Plain communication Comm_Plain. The baseline case is where the adversary receives every client’s updates. We carry out a modification of the coupon collector analysis to identify the setting of $T_{N}$ where a batch of $m$ out of $n$ distinct clients participate in each round, and the goal is to identify a set of $k_{N}$ of $k$ target clients. The number of batches to wait for the $i$ -th client from the $k$ target clients is $t_{i}=\tfrac{n}{m(k-i+1)}$ in expectation, as the probability that any target client which has been unobserved appears is $\tfrac{m(k-i+1)}{n}$ . By summing this expected batch count over $i$ from 1 to $k_{N}$ (using the linearity of expectation), we find that the expected number of batches to wait for the first $k_{N}$ clients is $\tfrac{n}{m}(H_{k}-H_{k-k_{N}})$ , where $H_{i}$ is the $i$ -th harmonic number (and using $H_{0}=0$ if $k_{N}=k$ ). As $k$ increases, this value tends towards $\approx\tfrac{n}{m}(\ln(k)-\ln(k-k_{N}))$ rounds (when $k=k_{N}$ , we replace $\ln(0)$ with 0). To use a setting that is common in our experiments, where $n=60$ , $m=10$ , $k=15$ , and $k_{N}=15$ , we expect to wait roughly $\tfrac{n}{m}\ln(k)=6\ln(15)$ rounds, or roughly 16 rounds. Note that waiting for fewer clients $k_{N}$ requires fewer rounds.
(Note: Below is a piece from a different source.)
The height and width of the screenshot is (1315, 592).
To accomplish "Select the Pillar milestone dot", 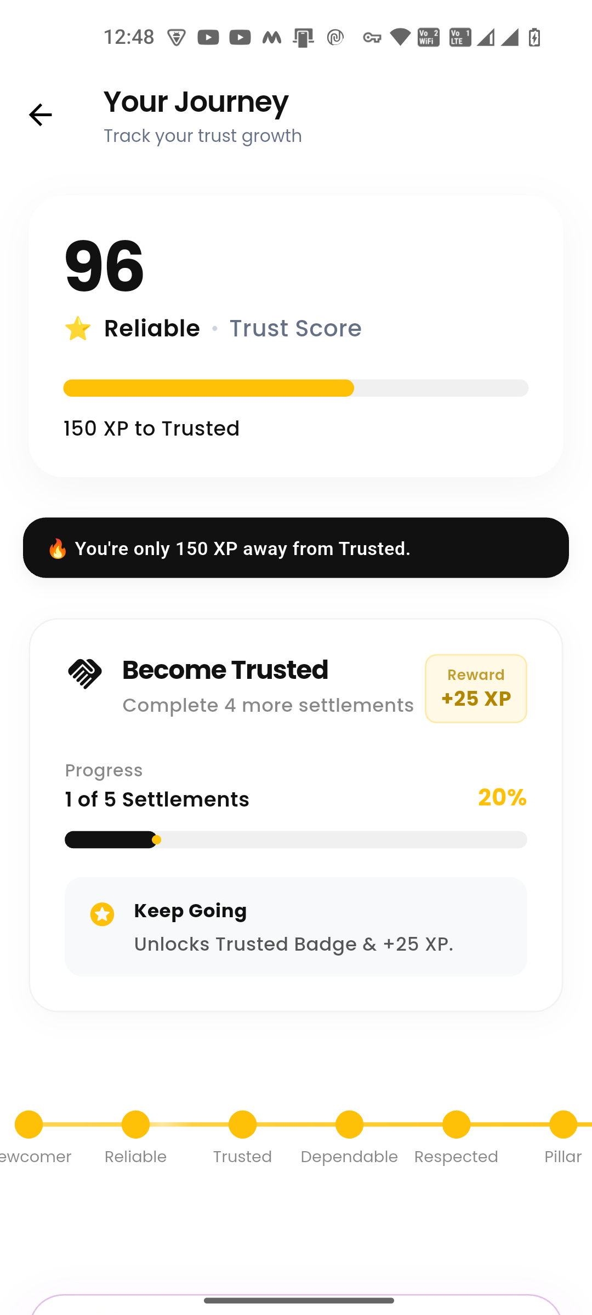I will [563, 1124].
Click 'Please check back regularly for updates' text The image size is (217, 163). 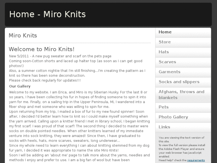45,80
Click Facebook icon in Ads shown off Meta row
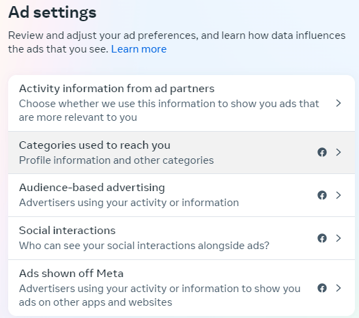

Encrypted communication Comm_Enc and Comm_Enc_Limited. In the realistic case of encrypted communication, the adversary only has access to mean updates and cannot localize an improved target accuracy to a particular client, as is possible in Comm_Plain. However, clients who repeatedly participate in rounds where the target accuracy improves, can be considered as more likely targets. Moreover, clients who participate in any round where the target accuracy does not improve can be identified as not targets, and we analyze only rounds without target clients. An $\alpha$ precision level at identification can be reached by removing $n-k/\alpha$ clients which are known non-target clients. To analyze how many rounds it takes to collect $n-k/\alpha$ non-target clients, we compute the probability that a batch will contain non-target clients, and then compute how many non-target batches are required to collect $n-k/\alpha$ clients. To compute the probability that a batch contains non-target clients, we notice that there are $\binom{n-k}{m}$ possible batches which have non-target clients, and there are a total of $\binom{n}{m}$ batches which are selected uniformly at random. Then the probability a batch has non-target clients is $\binom{n-k}{m}/\binom{n}{m}\approx\left(1-\frac{k}{n}\right)^{m}$ .

To compute the number of non-target batches required to accumulate $n-k/\alpha$ non-target clients, we can use comparable coupon collector analysis as before, making the observation that each non-target batch is guaranteed to have $m$ non-target clients. On average, an upper bound of $\tfrac{n}{b}(H_{n-k}-H_{k/\alpha-k})$ batches is sufficient. As an example, in a setting we use in our experiments, $n=60$ , $k=15$ , and $m=10$ , the probability that a batch contains non-target clients is roughly 5.6%. To reach a precision of $\alpha=0.3$ , we obtained a total of 26 batches on average. In practice, it is likely that precision can be even higher than this value due to overestimation from our analysis.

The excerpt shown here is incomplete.